Para a namorada, a diretora de arte Flávia Soares, a cantora escreveu “Nossas Coisinhas" e diz que precisava agradecer à companheira que cuida dela e está sempre ao seu lado. “Essa é uma faixa em que eu toco violão sozinha. Os meninos acharam que a melhor tradução para ela era essa. Ela emociona as pessoas, é muito amorosa. A gente ama essa música”.
A faixa “Você Rainha” a cantora compôs para as mulheres que sofrem violência doméstica, àquelas que morreram e para as que ainda estão trancadas em casa com seus algozes na pandemia. Ela diz que se descobriu militante e ativista quando começou a ler mais sobre o assunto.
“Você começa a descobrir que perto de você tem várias pessoas, amigas, conhecidas, que passam por isso, sofrem violência física e algumas morrem mesmo. Você vê o índice [de violência doméstica] do Brasil e fica tão envergonhado. Eu, como mulher, fico tão envergonhada”.
“O que essa música diz no final das contas é que você é uma rainha, por mais que te botem para baixo, você é a rainha da sua vida, você tem que tomar as rédeas como der e saber que não está só, pedir ajuda quando possível”, completa a cantora.
Zélia diz que a música terá um videoclipe com vídeos de mulheres comuns, feito por elas mesmas e que vai emocionar a todos. “A gente vai ter mulheres muito diferentes fazendo coisas simples, como elas querem se ver. Vai rolar um clipe dessa música que vai me emocionar muito”.
A turnê do novo disco e de celebração dos 40 anos de carreira, no entanto, vai ter que ficar para depois da pandemia. “Estou muito feliz de estar comemorando com coisas novas e tentando suprir o que na verdade nunca vai ser suprido, que é a falta do público. É como se eu tivesse alimentado o nosso reencontro, eu não sei o dia que vai ser”.

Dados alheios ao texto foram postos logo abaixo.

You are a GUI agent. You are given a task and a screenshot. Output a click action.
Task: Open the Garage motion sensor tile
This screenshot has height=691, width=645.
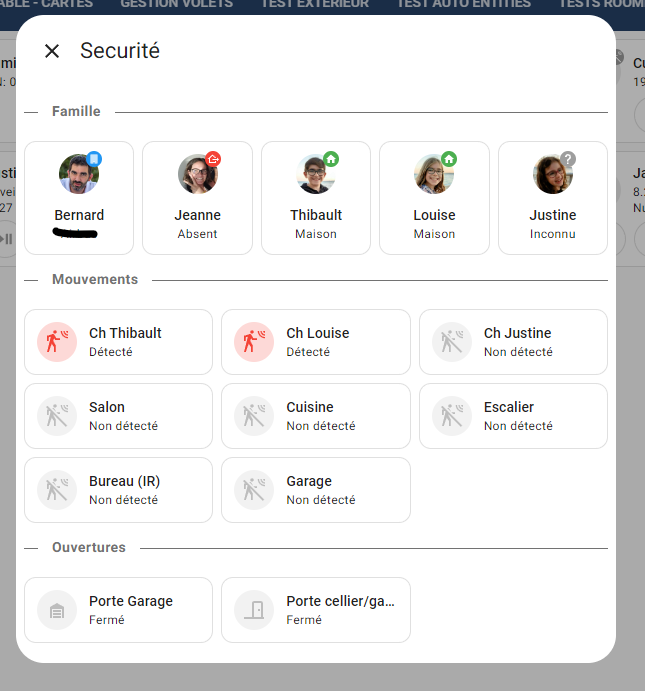coord(316,490)
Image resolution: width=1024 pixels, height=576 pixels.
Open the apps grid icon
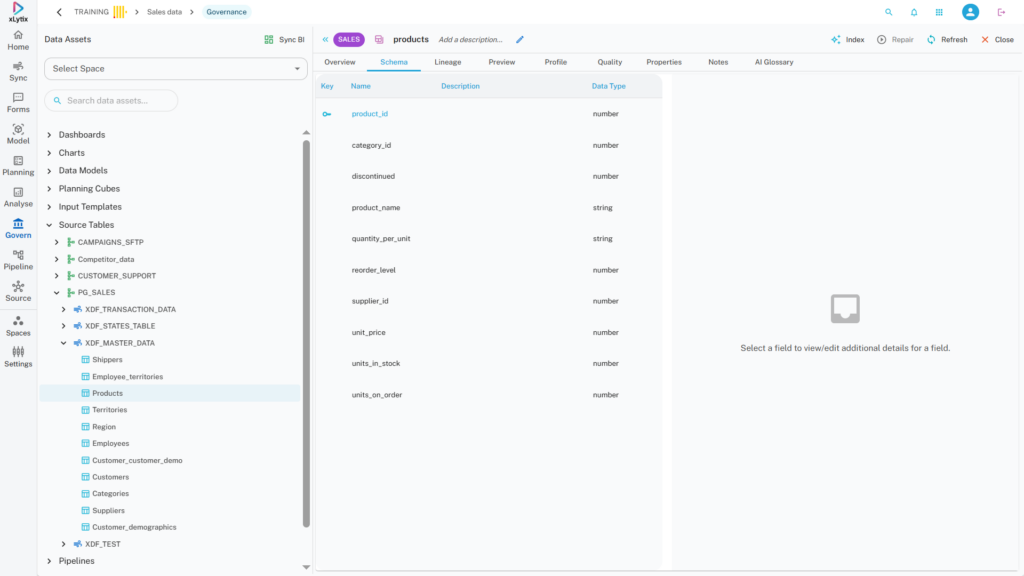[939, 12]
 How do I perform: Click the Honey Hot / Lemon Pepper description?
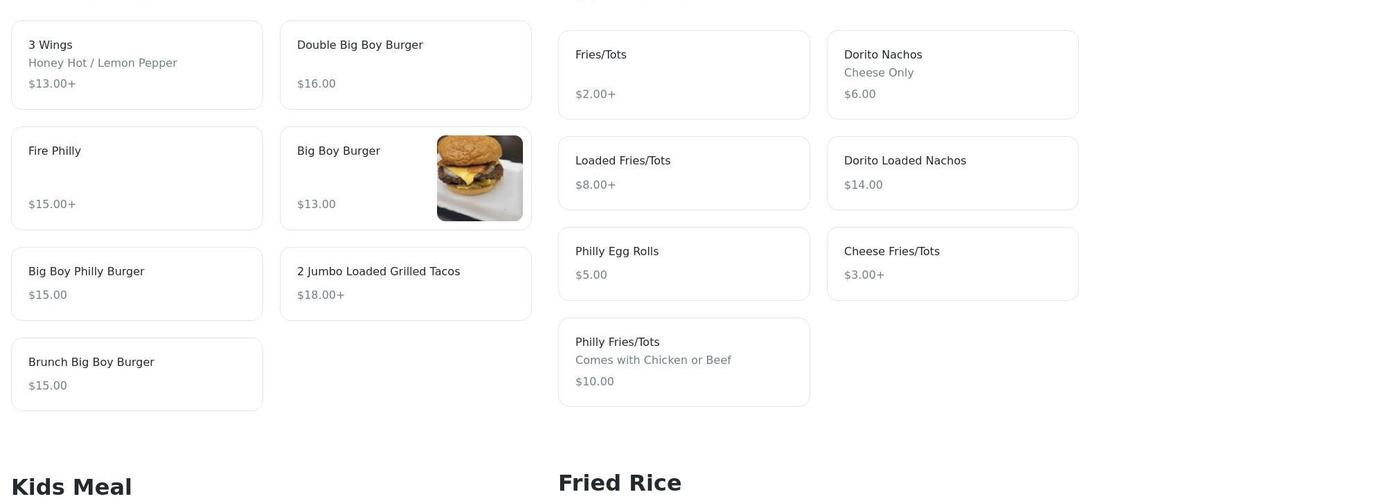coord(102,63)
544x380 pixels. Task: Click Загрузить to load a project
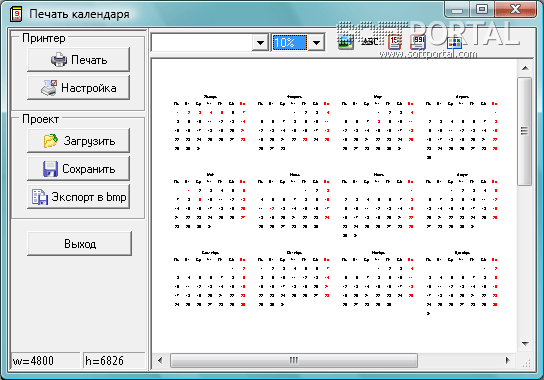[x=79, y=141]
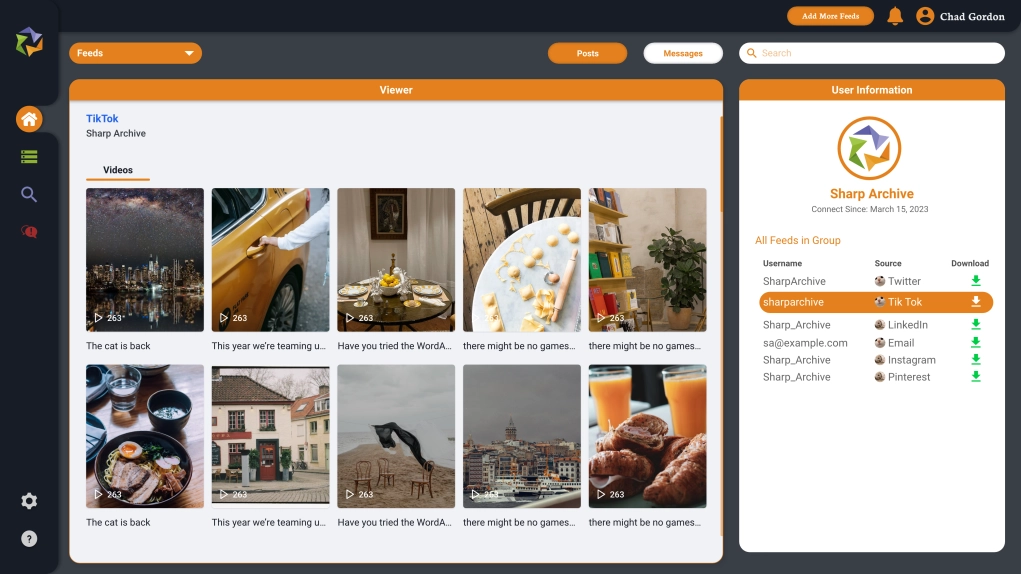Switch to the Messages tab
Image resolution: width=1021 pixels, height=574 pixels.
coord(682,53)
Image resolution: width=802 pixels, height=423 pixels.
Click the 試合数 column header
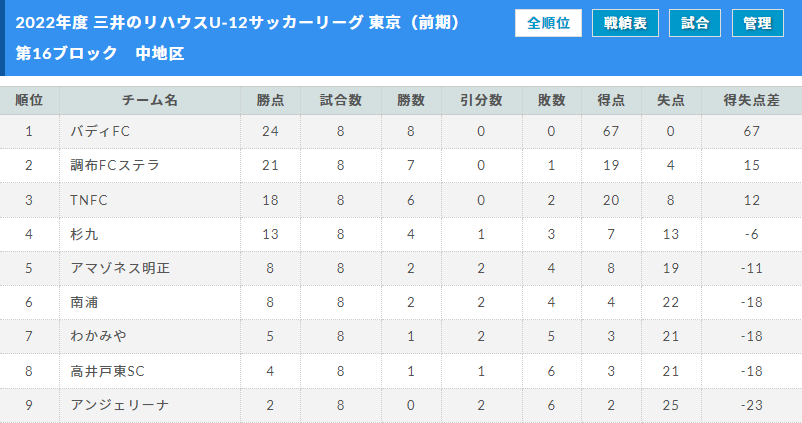(341, 100)
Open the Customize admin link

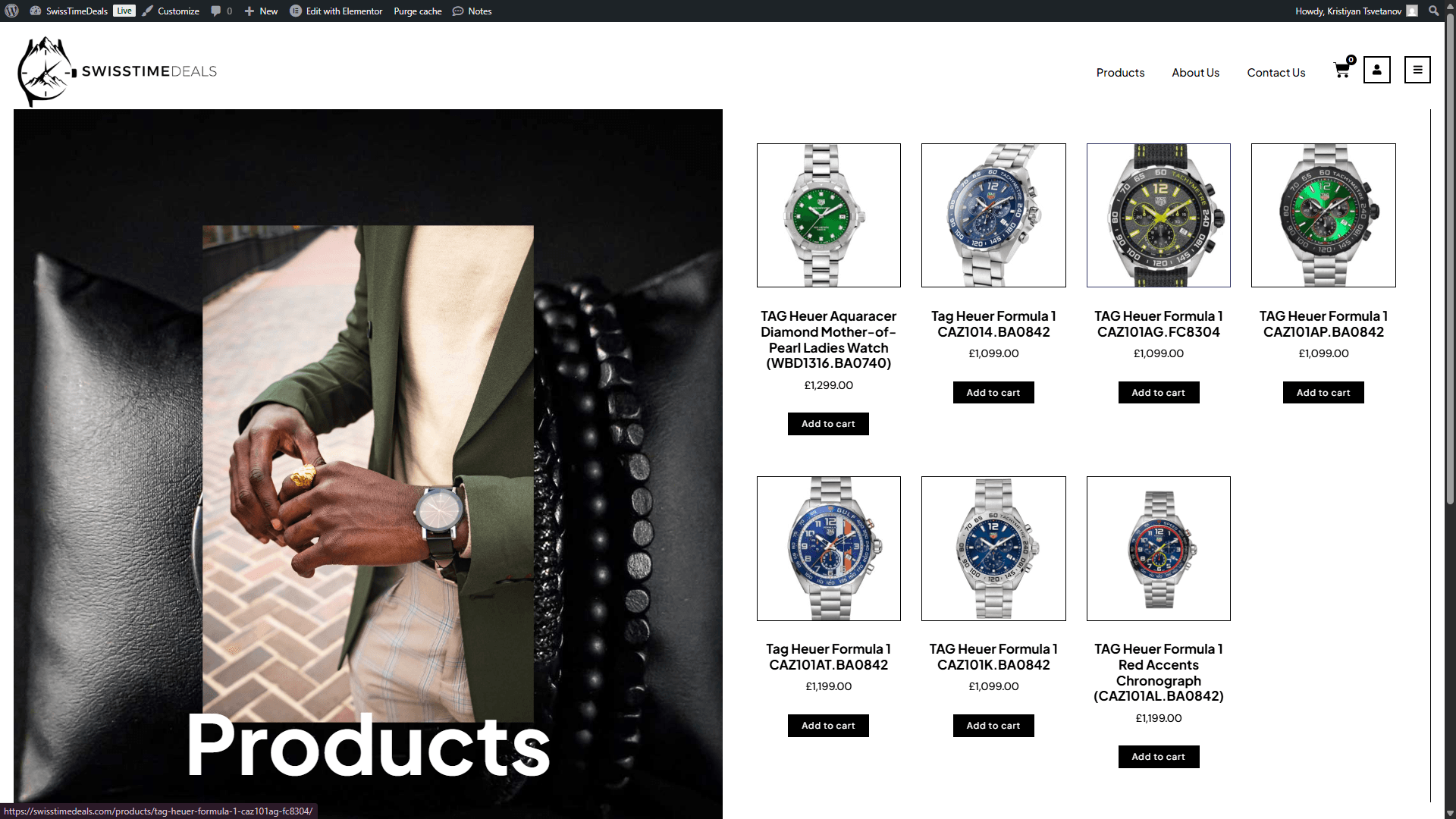point(171,11)
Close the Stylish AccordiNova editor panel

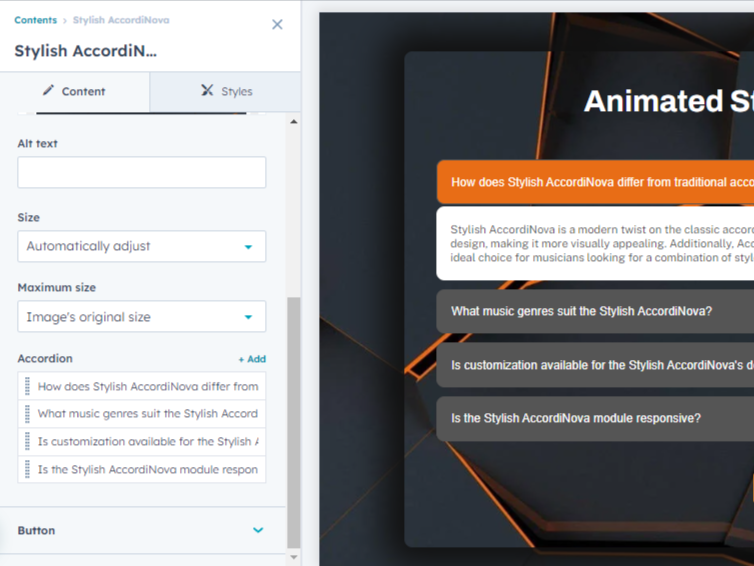pos(277,24)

A cantora afirma que o novo álbum quer encontrar o público e, se o jeito que tem agora é o virtual, vai fazer o máximo para acontecer. Mas ela admite que a parte mais difícil é que mesmo as lives que faz acabam levando ao que ela define como um abismo.
“Depois de cada canção, é um abismo. Você volta e começa a próxima [música] para cair no abismo, porque a gente está longe do que define a nossa profissão que é o encontro”, enfatiza.